Kultur von

Die Geisterstunde der Knallköpfe

Heinz Sichrovsky über zwei Bücher zum Bildungsdebakel

Kultur - Die Geisterstunde der Knallköpfe © Bild: NEWS/Herrgott Ricardo

Viel wurde von und in diesem Ressort zuletzt über das österreichische Bildungssystem und seine Degeneration geschrieben. Auf den nächsten Seiten skizzieren die Musiker Nikolaus Harnoncourt und Lang Lang eine von Kunst – also: von Fantasie, Sensibilität und autonomem Denken – befreite Zukunft.

Lassen Sie mich Ihnen zwei das Thema exzellent erweiternde Bücher empfehlen.
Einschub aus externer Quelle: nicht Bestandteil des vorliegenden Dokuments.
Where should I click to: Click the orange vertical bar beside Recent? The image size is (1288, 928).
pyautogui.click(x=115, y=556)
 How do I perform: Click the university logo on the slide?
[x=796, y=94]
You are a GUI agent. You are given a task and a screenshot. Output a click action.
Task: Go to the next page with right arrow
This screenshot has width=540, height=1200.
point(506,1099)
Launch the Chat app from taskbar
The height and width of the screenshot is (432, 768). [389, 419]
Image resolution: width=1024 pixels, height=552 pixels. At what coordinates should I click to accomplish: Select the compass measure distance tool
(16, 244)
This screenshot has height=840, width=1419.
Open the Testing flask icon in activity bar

Der Philosoph Konrad Paul Liessmann beschwört die „Geisterstunde“ einer Gesellschaft im Kompetenzwahn, die ein Kunstwerk nicht mehr als Wert für sich begreifen kann. Menetekelhaft steht dafür die Zentralmatura, die einen Text Kafkas karikaturhaft mit einem Zeitungsartikel über kriminelle Anbieter von Maturareisen kombiniert, Weltliteratur also mit ihrem Nutzwert für die Touristikbranche legitimieren zu müssen meint. Das zweite Buch ist ein Comic, den der bedeutende Genetiker Markus Hengstschläger mit dem Kinderbuchautor Thomas Brezina gefertigt hat. „Warum nur Knallköpfe die Welt vor Killer-Klobrillen retten können“ ist die satirisch-kindgerechte Fassung von Hengstschlägers großartigem Traktat „Die Durchschnittsfalle“. Die Massenaufzucht von Funktionierenden, so die These, erstickt das Außerordentliche, noch ehe es sich im Kind zu artikulieren vermag. Ich werde die Killerklobrillen bekämpfen, solange ich es vermag. Sind Sie dabei?